━━━ Selected excerpt

6 steps to creating an effective customer journey

We have the steps for you to create an effective customer journey and ensure that you are creating an incredible experience for your customers at each point of contact with your brand. Read on and find out how to do it!

Customers are leaving brands faster than they used to, as trends indicate. They lose interest halfway through, much earlier than organizations expect them to. 

This abrupt loss of interest in a product / service is fueled by increased awareness and higher expectations that customers have, thanks to available online resources and the influence of social media.  Today’s consumers know they have options and are not averse to trying until they find the brand of their dreams. 

That said, customer experience is the only differentiator that can convince an informed customer to stick with a brand.

What is the customer journey? 

The customer journey is the summary of everything that the customer experiences in their relationship with a company from beginning to end. This journey begins with the first contact that customers have with your company, and the goal is (always) to create a long-term relationship.

━━━━━━

Actions to take »
- a) Summarize the customer journey article in two sentences.
- b) According to the customer journey article, what is the goal of the customer journey?
- c) Carry on the customer journey article after its final sentence.

━━━ Recorded information

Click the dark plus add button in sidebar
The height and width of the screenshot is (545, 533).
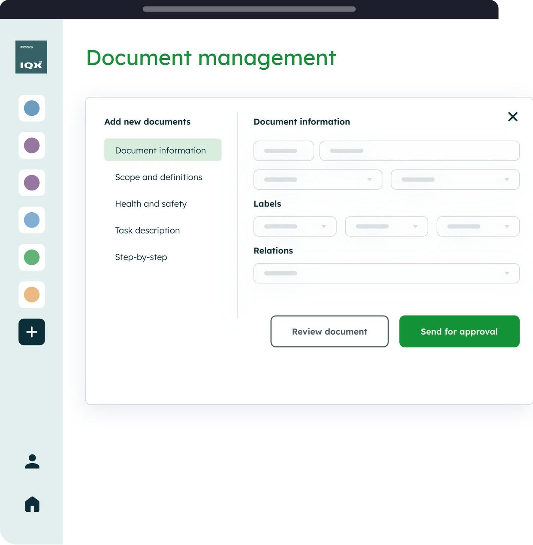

━━━━━━

Responses »
- a) Customers now leave brands faster and lose interest earlier than organizations expect, because online resources and social media have raised their awareness and expectations, so customer experience is the only differentiator that can keep an informed customer with a brand. The customer journey is the summary of everything a customer experiences in their relationship with a company from beginning to end, starting at first contact and always aiming for a long-term relationship.

- b) The goal is always to create a long-term relationship.

- c)
However, it is not an easy goal, so the main goal of the customer journey is to try to understand what works and what does not. Gather knowledge, foster a shared customer-centric vision across the organization, and understand how to best meet customer needs. 

Benefits of designing an effective customer journey

A business needs to manage the customer journey from the beginning. They can create a map as soon as they can get some consumer data to do some research.  Mapping the customer journey requires more than intuitions and hunches, as robust data and behavioral analysis should support it. 

Before addressing the steps to create a customer journey, we have for you the benefits of doing this process: 

  • Creating a customer journey is a unique opportunity for companies to get inside their customers’ heads and gain valuable insights into how a brand is perceived.
  • They inspire empathy in employees, and they will gain clarity about what buyers want and how they often feel in the process.
  • With proper understanding and clear metrics, you can master customer behavior patterns and obstacles, equipping yourself to develop best practices and anticipate future needs.

Steps to create a customer journey 

Next, we have for you a guide with the steps to create a customer journey that will exceed customer expectations.

 

Step 1: Create a customer profile

Understanding the customer journey begins with identifying your buyer. How is your client? You may think that you know your customers and their needs, but how well do you do it?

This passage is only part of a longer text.